A little town, so far nameless, sat with a shivering look on the slope, about a half mile up from the river. A Russian quick-fire gun or two was emplaced in that vicinity, and two batteries of bigger bores (that the correspondents knew of) were higher on either side. Infantry intrenchments that looked like mole tracks from the distance corrugated the slopes in lateral lines, and roads came down to the two bridges that spanned the swift stream, less than a mile apart.
The morning was spent in artillery dueling. The Russians seemed partly silenced at noon. At no time was their attack cocky and confident. The Germans determined to cross in the early afternoon.

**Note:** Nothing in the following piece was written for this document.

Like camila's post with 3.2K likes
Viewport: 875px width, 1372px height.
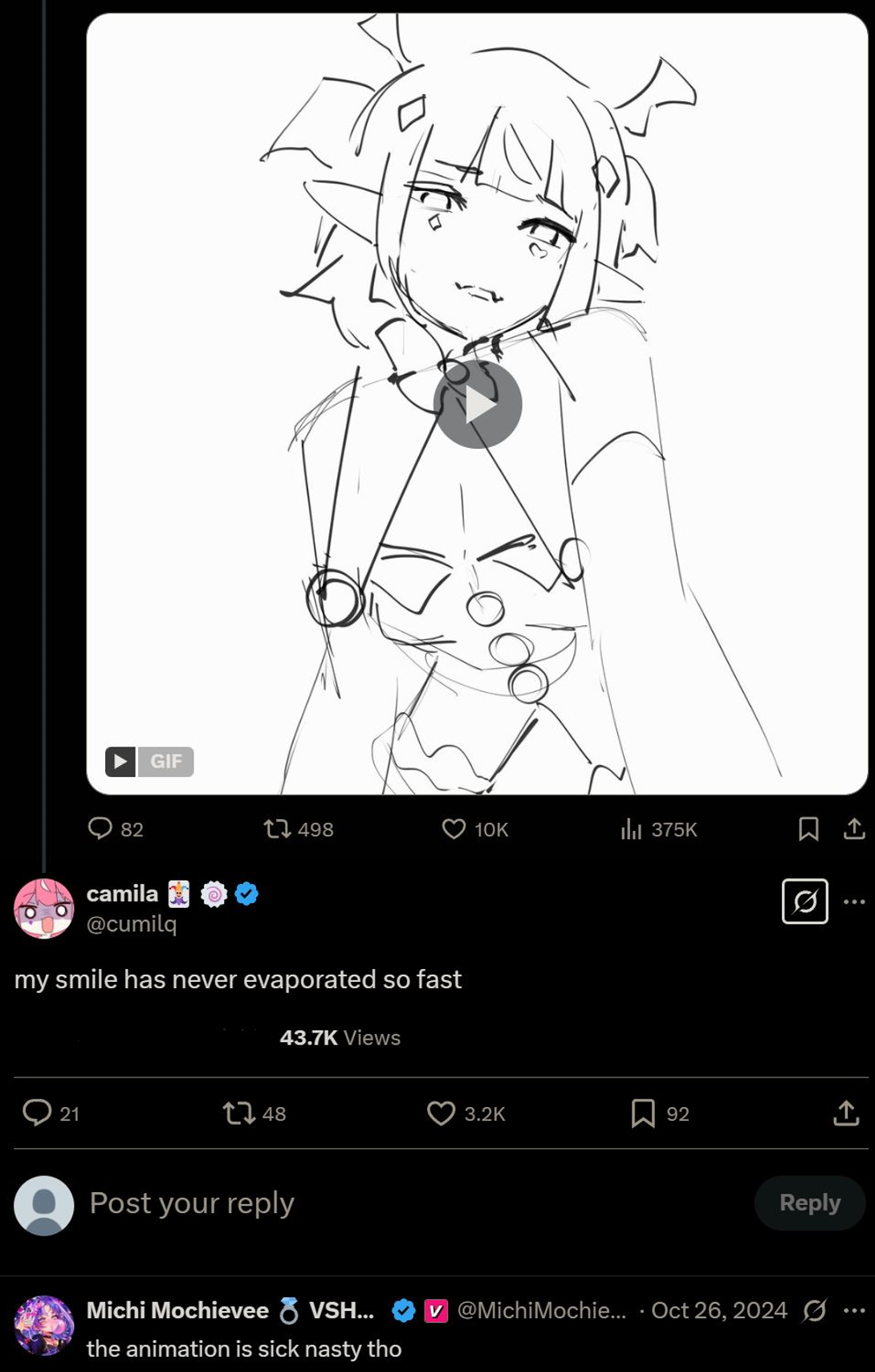(x=466, y=1113)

This movement was not answered by excessive firing. German cavalry and small guns on the east bridge, a heavy field of helmets took the west. Boylan and Mowbray rode with the artillery. Even as the German forces combined for position, the firing of the Russians was not spiteful. There seemed a note of complaint and hysteria. There was no tension in the German command; it was too weathered for that.
Now the cavalry went into action and guns moved away farther to the east for higher emplacement.
“They're going to charge the horses up into the town. They haven't much respect for the infantry trenches,” said Boylan.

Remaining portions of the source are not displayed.